I have an existing cloud service which work well. It use 2 endpoints (http 80 & https 443)
I'm trying to add a new endpoint on port 4443 but it's not accessible, I got an ERR_CONNECTION_TIMED_OUT when i try to access to my website on this port.
Here the csdef :
<?xml version="1.0" encoding="utf-8"?>
<ServiceDefinition name="MyService" xmlns="http://schemas.microsoft.com/ServiceHosting/2008/10/ServiceDefinition" schemaVersion="2015-04.2.6">
<WebRole name="MyWebRole" vmsize="Small">
<Sites>
<Site name="Web">
<Bindings>
<Binding name="httpsN" endpointName="httpsN" />
<Binding name="httpsIn" endpointName="httpsIn" />
<Binding name="httpIn" endpointName="http" />
</Bindings>
</Site>
</Sites>
<Endpoints>
<InputEndpoint name="httpsN" protocol="https" port="4443" certificate="myCert" />
<InputEndpoint name="httpsIn" protocol="https" port="443" certificate="myCert" />
<InputEndpoint name="http" protocol="http" port="80" />
</Endpoints>
<Certificates>
<Certificate name="myCert" storeLocation="LocalMachine" storeName="My" />
</Certificates>
</WebRole>
</ServiceDefinition>
Your configuration is correct. You now have to make sure something is actually listening on that port in your Web Role.

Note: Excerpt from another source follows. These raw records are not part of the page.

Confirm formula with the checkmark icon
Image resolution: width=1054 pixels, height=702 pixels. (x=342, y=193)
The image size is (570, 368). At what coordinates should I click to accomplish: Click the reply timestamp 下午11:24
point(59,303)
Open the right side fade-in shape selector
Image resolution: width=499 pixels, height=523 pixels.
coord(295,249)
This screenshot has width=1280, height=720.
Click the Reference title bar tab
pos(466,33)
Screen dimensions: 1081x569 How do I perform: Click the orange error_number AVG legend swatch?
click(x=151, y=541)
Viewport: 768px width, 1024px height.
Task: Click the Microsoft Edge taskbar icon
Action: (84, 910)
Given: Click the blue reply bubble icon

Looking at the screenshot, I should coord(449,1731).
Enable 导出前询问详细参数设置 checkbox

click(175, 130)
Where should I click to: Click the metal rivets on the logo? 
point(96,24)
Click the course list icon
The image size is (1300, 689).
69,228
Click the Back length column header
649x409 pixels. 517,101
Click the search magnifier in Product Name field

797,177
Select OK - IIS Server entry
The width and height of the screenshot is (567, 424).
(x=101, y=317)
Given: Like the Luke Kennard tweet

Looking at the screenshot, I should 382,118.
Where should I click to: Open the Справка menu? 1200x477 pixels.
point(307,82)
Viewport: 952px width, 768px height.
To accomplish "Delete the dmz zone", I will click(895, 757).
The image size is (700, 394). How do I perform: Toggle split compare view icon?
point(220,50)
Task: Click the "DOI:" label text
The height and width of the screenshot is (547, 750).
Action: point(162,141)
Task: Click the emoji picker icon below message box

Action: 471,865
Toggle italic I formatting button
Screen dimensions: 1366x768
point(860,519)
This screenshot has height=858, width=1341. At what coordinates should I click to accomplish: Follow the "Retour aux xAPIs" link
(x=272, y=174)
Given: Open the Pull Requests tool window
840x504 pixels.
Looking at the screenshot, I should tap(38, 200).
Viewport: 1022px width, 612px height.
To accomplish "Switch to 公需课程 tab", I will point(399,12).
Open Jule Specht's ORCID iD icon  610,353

Here's a remote desktop session into my Web Role, note the LISTENING
state.
PS> netstat -an | select-string '443'
TCP 0.0.0.0:443 0.0.0.0:0 LISTENING
TCP 0.0.0.0:4443 0.0.0.0:0 LISTENING
I faked two listeners with PowerShell:
$listener1 = [System.Net.Sockets.TcpListener]4443
$listener1.Start();
$listener2 = [System.Net.Sockets.TcpListener]443
$listener2.Start();
nmap
scan from the Internet:
$ nmap -vvv -p 4443,443,80 multiendpointwebrole.cloudapp.net -Pn
Starting Nmap 6.47 ( http://nmap.org )
...
PORT STATE SERVICE
80/tcp open http
443/tcp open https
4443/tcp open pharos
All three listeners are reachable.
And the .csdef
:
...
<Bindings>
<Binding name="Binding1" endpointName="Endpoint1" />
<Binding name="Binding2" endpointName="Endpoint2" />
<Binding name="Binding3" endpointName="Endpoint3" />
</Bindings>
...
<Endpoints>
<InputEndpoint name="Endpoint1" protocol="http" port="80" />
<InputEndpoint name="Endpoint2" protocol="tcp" port="4443" />
<InputEndpoint name="Endpoint3" protocol="tcp" port="443" />
</Endpoints>
...
Tested with protocol="https"
for both ports and a proper certificate as well,
$ curl -kIi https://multiendpointwebrole.cloudapp.net/
HTTP/2 403
content-length: 1233
content-type: text/html
server: Microsoft-IIS/10.0
x-powered-by: ASP.NET
date: Tue, 30 Jan 2018 20:13:27 GMT
$ curl -kIi https://multiendpointwebrole.cloudapp.net:4443/
HTTP/2 403
content-length: 1233
content-type: text/html
server: Microsoft-IIS/10.0
x-powered-by: ASP.NET
date: Tue, 30 Jan 2018 20:13:43 GMT
// Ignore the 403, i had no index page.
Hey, free HTTP/2 support from Windows Server 2016! How nice of Microsoft.